IL COVID E L’INCIDENZA DELL’E-COMMERCE

Le catene di supermercati presenti in Italia sapranno cogliere adeguatamente questo fenomeno cavalcandolo con la giusta professionalità e i corretti investimenti anche quando l’emergenza Covid sarà alle nostre spalle? I dati snocciolati da Mediobanca evidenziano che vi sono differenze anche molto ampie nei maggiori operatori, con Supermarkets Italiani (Esselunga) che ha dichiarato vendite online nel 2018 per 236 milioni di euro (3% del fatturato), mentre in Coop Alleanza 3.0 il dato si attesta allo 0,05% delle vendite.

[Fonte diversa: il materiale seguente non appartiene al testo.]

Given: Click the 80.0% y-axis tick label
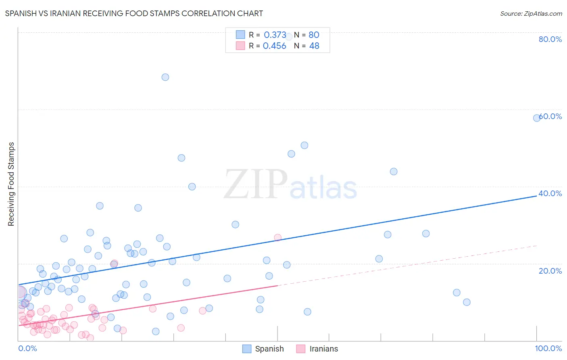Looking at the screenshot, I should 550,39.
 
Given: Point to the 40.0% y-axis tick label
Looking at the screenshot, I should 550,193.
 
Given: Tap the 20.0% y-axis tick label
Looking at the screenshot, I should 550,270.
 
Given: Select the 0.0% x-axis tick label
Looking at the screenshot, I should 27,348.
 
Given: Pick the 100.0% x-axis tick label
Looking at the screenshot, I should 548,348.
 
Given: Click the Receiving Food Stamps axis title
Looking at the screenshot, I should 11,184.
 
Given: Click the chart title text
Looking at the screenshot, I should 134,13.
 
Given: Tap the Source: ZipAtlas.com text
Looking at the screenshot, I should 531,13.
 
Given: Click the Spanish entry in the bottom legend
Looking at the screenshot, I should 269,349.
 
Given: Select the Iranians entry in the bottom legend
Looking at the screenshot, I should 323,349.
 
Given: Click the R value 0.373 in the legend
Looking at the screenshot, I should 275,35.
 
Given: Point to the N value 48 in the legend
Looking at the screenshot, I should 314,46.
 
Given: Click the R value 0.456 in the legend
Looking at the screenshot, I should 274,46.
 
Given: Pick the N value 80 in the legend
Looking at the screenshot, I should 314,35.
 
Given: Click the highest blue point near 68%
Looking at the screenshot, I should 165,77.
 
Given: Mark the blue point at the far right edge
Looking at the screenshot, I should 537,118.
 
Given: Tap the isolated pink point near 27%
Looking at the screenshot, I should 277,237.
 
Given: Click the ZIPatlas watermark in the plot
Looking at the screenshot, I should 290,184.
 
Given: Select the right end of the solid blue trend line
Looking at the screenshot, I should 537,195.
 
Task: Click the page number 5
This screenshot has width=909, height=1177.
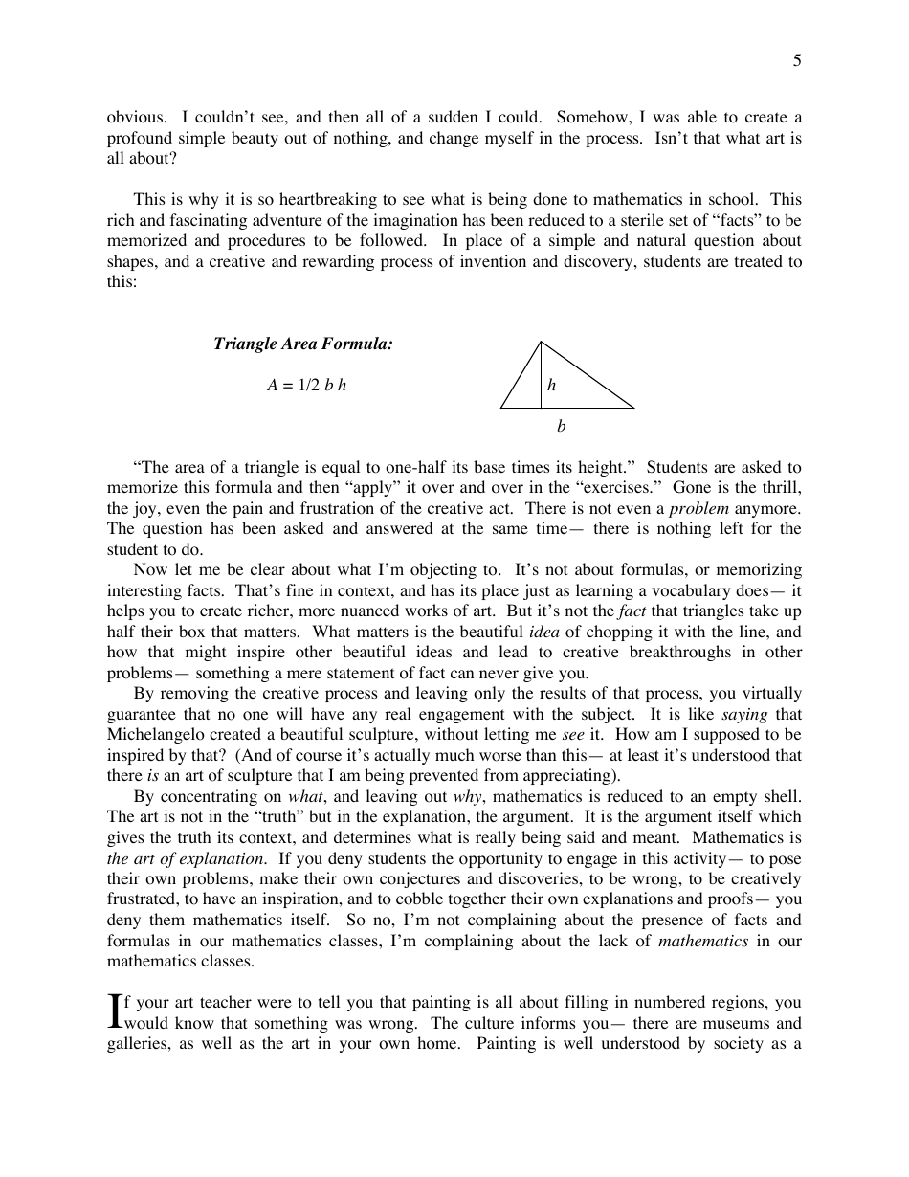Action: [797, 62]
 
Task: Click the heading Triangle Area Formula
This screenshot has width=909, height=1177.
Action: [302, 344]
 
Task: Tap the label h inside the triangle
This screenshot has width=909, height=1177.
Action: [552, 385]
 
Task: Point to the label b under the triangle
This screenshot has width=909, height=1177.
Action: [562, 427]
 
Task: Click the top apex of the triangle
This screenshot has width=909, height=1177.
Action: [542, 342]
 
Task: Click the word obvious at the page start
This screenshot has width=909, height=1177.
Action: [134, 117]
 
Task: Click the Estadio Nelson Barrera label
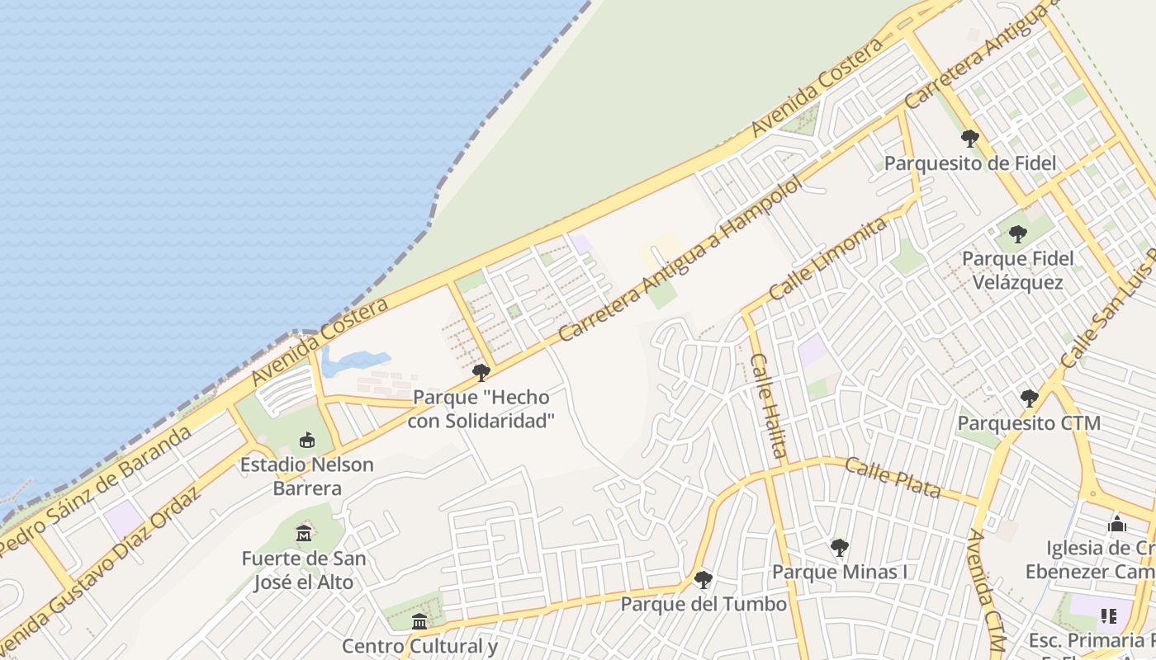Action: point(306,476)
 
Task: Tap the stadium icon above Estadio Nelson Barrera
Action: point(307,440)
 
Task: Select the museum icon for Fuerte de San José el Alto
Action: point(304,534)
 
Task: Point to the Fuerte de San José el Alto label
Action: point(304,570)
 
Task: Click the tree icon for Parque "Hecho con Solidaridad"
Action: point(481,373)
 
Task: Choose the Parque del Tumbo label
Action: point(704,604)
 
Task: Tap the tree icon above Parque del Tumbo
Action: point(703,580)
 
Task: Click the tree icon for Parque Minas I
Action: point(839,547)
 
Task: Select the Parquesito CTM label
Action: point(1029,423)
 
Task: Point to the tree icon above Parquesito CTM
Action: point(1029,398)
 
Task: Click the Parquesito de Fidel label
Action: point(970,163)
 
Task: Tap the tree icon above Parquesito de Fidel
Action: point(970,138)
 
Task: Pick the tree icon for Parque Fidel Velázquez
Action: point(1018,234)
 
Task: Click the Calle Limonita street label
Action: point(828,258)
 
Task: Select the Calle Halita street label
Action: point(768,405)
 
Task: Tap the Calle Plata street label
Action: point(893,478)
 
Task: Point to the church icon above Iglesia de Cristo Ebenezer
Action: point(1117,524)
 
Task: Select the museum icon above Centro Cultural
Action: point(419,621)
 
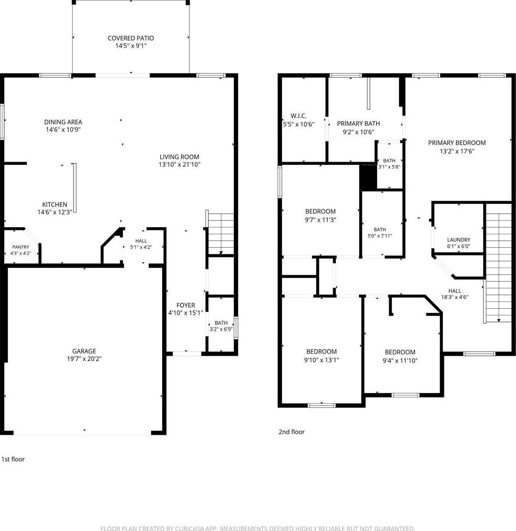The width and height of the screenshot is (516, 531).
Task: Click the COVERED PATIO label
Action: point(131,38)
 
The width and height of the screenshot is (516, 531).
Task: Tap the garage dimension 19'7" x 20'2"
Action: point(84,359)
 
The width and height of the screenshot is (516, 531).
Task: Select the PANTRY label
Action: point(21,247)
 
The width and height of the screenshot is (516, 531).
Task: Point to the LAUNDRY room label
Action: point(459,240)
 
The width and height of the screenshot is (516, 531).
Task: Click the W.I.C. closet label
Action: point(298,116)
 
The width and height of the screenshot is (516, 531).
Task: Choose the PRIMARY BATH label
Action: point(359,123)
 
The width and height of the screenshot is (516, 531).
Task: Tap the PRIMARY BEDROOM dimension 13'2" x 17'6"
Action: point(457,151)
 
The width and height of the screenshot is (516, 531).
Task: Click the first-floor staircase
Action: point(221,234)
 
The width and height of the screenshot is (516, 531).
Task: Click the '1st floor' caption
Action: point(13,459)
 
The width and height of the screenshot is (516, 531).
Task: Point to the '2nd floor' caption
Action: point(291,432)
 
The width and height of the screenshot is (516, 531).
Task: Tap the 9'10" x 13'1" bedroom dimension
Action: point(321,360)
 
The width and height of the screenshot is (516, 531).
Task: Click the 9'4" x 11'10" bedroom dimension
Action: point(400,360)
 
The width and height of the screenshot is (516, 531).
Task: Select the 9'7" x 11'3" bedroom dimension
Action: point(320,220)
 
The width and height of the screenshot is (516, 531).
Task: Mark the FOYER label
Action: point(186,305)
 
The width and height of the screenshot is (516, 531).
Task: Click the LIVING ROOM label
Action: point(179,157)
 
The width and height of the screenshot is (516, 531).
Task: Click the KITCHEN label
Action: point(55,204)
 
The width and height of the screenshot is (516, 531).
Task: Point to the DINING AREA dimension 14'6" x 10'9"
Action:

Gli analisti sottolineano che catene estere come Carrefour e Walmart sviluppano tra l’1 e il 2% di vendite e-commerce; Ahold Delhaize, Casino, Target, Migros e Coop Group sono tra il 5% e l’8%, mentre è assai elevata l’incidenza della britannica Sainsbury’s, che tocca il 16,2 per cento.

Esselunga sarebbe quindi già ben posizionata per cogliere le opportunità di questo nuovo approccio alla spesa alimentare di una parte degli italiani, con la formula Supermercato24 (la gig economy applicata alla spesa al supermercato) che potrebbe avvantaggiarsi fornendo servizi sempre più capillari alle insegne che non possono investire massicciamente nello sviluppo di un e-commerce al passo con i tempi e le ambizioni di colossi come Amazon, il concorrente numero uno.